Dataset rows:
○ ○ ○ ○ ○ ○ ○
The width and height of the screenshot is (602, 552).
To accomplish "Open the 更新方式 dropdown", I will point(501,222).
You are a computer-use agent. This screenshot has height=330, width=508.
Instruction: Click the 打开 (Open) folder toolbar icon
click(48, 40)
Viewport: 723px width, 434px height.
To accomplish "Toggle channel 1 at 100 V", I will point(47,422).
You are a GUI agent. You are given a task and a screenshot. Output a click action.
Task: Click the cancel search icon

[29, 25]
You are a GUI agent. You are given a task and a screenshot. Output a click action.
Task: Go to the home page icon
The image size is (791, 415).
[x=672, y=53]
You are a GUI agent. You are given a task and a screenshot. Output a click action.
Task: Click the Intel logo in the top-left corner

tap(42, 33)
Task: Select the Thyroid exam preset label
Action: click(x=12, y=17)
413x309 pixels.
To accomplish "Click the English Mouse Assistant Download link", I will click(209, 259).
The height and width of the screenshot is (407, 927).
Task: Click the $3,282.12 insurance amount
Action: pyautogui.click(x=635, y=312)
○ ○ ○ ○ ○ ○ ○
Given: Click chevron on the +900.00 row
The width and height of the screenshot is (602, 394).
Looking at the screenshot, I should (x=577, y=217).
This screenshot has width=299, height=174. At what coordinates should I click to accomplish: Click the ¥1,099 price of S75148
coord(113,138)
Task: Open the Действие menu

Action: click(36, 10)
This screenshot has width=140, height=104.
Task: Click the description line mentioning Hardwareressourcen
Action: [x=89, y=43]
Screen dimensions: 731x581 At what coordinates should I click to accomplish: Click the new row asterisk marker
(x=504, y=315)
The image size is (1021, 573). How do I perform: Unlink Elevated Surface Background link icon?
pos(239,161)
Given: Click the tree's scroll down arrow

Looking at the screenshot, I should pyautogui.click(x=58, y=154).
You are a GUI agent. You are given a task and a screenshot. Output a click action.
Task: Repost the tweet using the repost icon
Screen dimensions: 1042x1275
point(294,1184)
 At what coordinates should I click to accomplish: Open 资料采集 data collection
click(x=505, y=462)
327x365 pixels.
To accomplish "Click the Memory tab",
○ ○ ○ ○ ○ ○ ○
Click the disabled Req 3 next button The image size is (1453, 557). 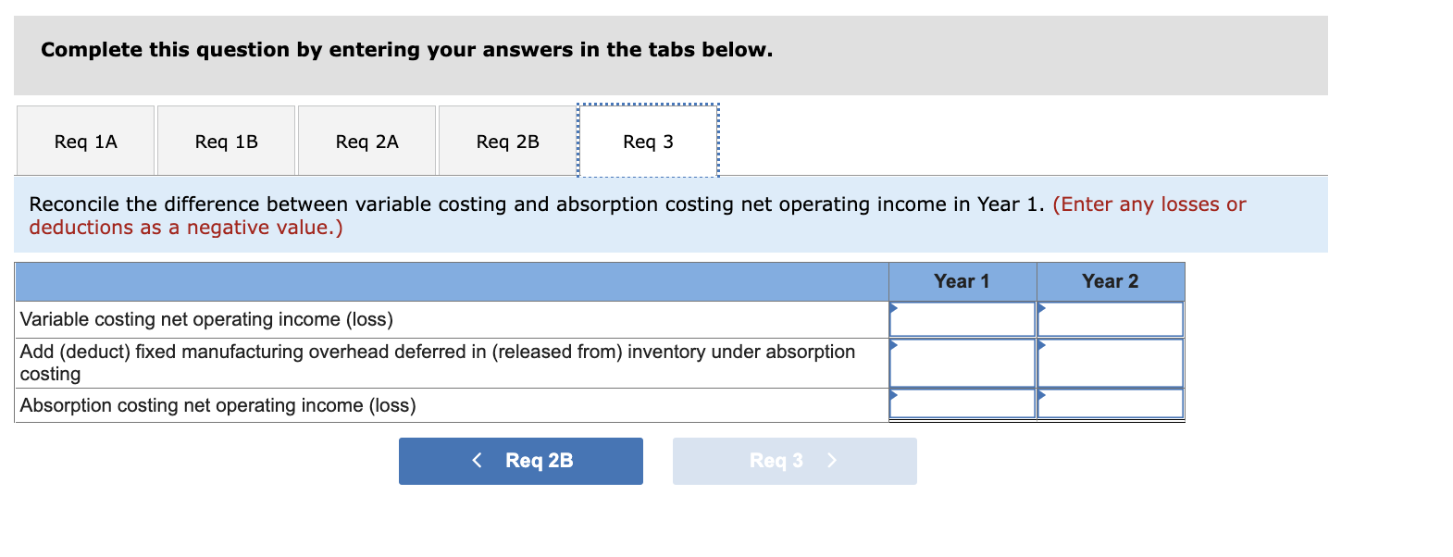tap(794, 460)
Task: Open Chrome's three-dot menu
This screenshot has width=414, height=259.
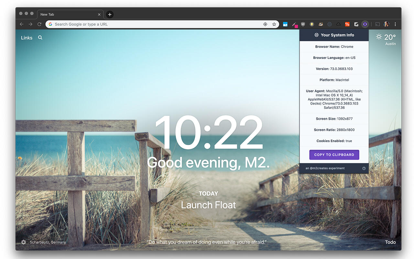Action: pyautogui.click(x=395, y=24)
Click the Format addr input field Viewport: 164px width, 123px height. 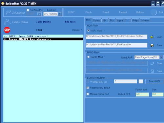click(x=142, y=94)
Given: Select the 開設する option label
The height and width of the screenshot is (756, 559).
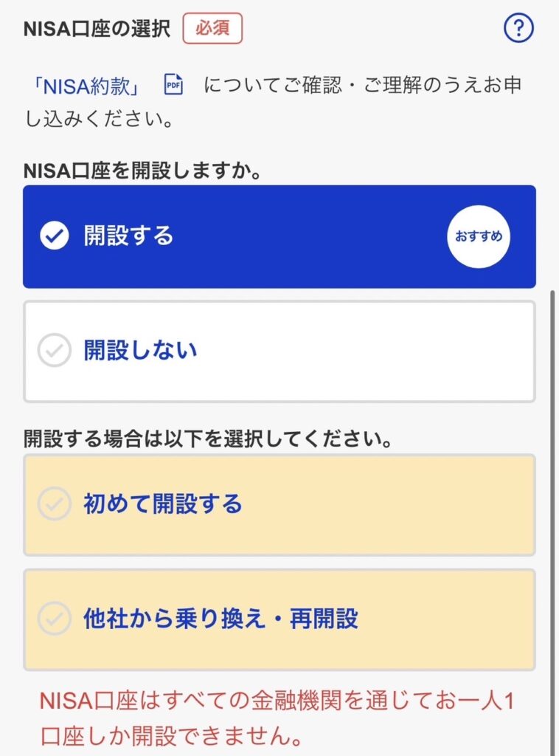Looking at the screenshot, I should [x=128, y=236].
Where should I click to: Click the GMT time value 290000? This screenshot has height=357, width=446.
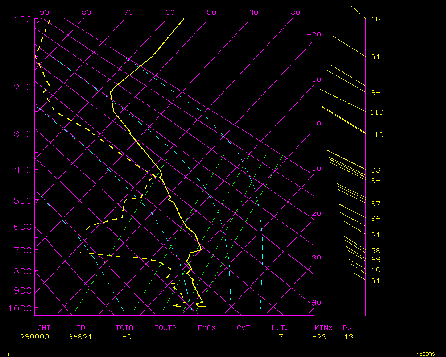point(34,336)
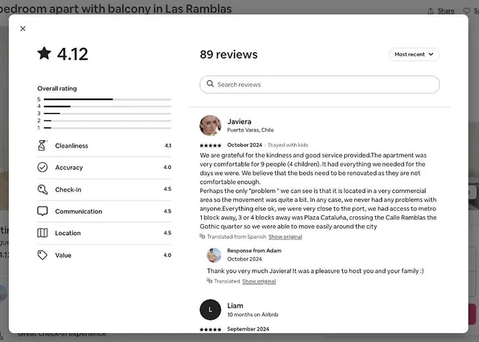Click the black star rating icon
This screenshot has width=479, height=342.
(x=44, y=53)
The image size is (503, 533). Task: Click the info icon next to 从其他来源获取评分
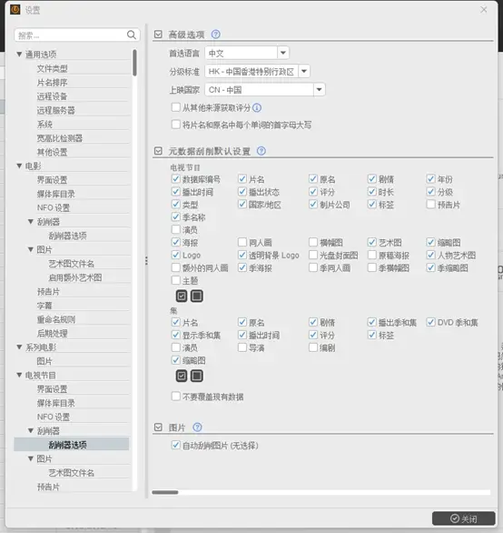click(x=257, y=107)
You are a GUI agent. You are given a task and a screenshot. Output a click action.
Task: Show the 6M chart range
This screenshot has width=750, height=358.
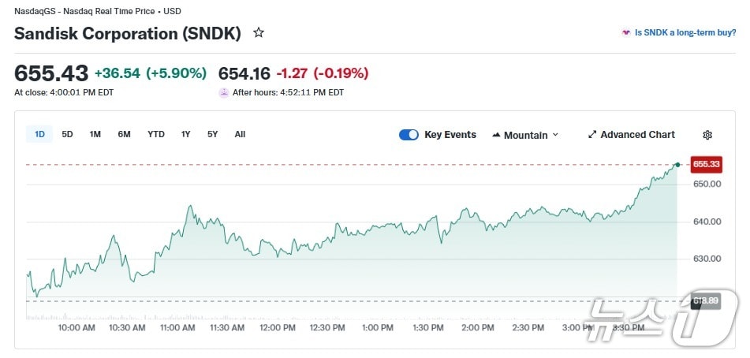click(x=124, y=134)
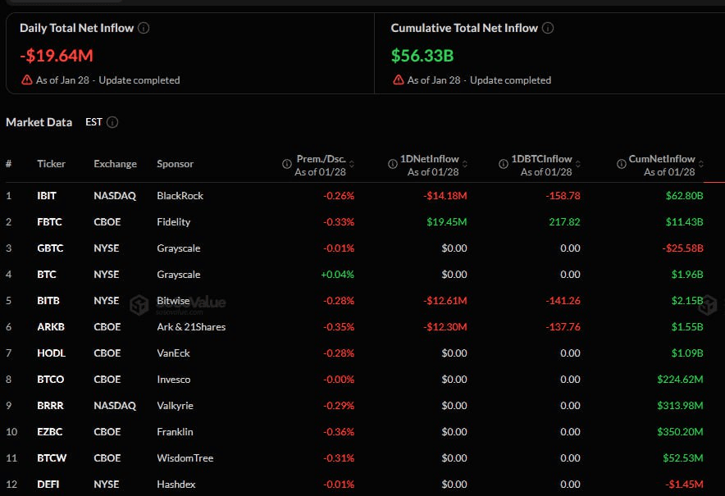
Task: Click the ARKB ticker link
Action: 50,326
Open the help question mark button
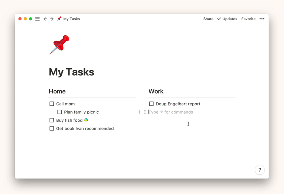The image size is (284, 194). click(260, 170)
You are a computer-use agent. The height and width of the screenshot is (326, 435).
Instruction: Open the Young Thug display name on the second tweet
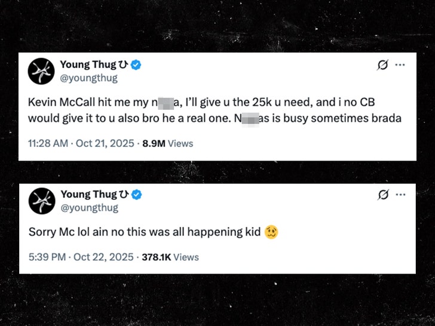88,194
○ ○ ○ ○ ○ ○ ○
SET EXERCISE: Show in full each line above that contains the word "link". Case counts.

EXERCISE OUTPUT:
To accomplish "Click the English Mouse Assistant Download link", I will click(209, 259).
The image size is (1021, 573). How do I perform: Unlink Elevated Surface Background link icon?
Task: Click the ARKB ticker link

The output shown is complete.